'''
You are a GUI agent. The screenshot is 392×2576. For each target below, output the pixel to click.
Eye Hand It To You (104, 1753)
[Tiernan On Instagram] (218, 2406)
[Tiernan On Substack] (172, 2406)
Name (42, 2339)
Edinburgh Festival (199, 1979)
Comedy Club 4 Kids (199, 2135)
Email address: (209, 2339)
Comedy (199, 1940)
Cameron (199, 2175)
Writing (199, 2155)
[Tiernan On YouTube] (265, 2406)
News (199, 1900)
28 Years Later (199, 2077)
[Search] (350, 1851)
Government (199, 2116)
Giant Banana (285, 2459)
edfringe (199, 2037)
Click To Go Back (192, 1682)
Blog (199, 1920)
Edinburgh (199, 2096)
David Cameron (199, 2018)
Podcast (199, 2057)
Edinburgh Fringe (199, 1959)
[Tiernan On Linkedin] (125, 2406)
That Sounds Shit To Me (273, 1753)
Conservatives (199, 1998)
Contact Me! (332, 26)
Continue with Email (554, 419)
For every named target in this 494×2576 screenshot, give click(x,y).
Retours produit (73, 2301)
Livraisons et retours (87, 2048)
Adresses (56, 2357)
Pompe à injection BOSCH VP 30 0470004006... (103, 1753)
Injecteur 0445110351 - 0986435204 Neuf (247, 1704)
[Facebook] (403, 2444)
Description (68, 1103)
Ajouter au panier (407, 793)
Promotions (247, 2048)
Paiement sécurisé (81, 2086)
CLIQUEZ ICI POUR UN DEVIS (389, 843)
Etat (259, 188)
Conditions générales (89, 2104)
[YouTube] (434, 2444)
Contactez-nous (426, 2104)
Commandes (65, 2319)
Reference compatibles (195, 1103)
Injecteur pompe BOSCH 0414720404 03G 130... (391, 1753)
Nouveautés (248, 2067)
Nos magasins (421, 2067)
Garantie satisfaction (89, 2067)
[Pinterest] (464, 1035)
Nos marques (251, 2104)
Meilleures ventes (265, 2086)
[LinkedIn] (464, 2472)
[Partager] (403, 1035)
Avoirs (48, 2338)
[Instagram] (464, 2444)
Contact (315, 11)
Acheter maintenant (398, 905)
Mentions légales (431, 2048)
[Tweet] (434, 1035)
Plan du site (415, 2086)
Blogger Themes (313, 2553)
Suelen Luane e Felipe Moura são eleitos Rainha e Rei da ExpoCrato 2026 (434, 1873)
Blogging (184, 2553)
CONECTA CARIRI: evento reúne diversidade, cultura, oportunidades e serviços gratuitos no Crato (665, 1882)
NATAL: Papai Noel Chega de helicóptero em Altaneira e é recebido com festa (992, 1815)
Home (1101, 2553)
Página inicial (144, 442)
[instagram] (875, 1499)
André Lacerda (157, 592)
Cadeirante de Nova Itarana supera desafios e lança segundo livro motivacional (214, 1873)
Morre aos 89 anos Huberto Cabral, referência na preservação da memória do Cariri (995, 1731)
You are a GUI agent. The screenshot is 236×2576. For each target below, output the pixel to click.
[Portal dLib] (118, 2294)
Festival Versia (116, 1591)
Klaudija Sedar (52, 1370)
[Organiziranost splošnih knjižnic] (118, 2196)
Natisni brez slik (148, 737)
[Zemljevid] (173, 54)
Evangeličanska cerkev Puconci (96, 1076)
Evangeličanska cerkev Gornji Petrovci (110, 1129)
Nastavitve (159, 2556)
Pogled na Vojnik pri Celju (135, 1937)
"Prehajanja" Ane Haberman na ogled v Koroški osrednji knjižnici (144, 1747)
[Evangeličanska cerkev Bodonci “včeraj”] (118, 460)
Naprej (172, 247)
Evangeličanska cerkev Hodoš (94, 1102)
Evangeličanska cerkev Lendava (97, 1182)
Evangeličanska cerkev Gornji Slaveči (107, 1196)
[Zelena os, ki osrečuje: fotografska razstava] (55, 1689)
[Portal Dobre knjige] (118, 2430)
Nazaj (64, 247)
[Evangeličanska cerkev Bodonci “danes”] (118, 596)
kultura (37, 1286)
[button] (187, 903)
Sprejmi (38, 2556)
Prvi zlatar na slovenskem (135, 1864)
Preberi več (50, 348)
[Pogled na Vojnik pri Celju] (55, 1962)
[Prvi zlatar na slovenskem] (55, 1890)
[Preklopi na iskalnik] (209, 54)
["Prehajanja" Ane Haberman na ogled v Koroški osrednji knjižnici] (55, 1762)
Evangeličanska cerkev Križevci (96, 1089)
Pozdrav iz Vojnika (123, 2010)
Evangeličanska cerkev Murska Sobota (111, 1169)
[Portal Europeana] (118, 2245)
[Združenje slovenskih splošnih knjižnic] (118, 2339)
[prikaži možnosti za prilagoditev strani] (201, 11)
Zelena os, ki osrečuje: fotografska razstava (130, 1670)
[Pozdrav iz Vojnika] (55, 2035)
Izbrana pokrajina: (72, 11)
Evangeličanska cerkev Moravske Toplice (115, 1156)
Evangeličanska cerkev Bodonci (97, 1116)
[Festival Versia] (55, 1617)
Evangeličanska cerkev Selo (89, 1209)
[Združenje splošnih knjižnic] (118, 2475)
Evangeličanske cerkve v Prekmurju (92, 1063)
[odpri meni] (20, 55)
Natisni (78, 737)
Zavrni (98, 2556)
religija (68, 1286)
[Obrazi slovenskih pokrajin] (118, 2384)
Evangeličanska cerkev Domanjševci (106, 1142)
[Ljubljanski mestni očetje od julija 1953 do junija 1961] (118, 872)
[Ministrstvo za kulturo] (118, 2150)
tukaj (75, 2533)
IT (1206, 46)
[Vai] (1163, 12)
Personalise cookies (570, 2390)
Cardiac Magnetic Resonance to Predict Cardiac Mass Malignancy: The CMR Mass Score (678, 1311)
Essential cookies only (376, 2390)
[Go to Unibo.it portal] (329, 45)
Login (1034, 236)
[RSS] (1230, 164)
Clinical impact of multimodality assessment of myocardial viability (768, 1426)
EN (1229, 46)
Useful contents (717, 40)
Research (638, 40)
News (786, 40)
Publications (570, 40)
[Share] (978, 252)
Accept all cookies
'''
A count is all that should be returned: the number of lines in these records containing the string "fotografska".

2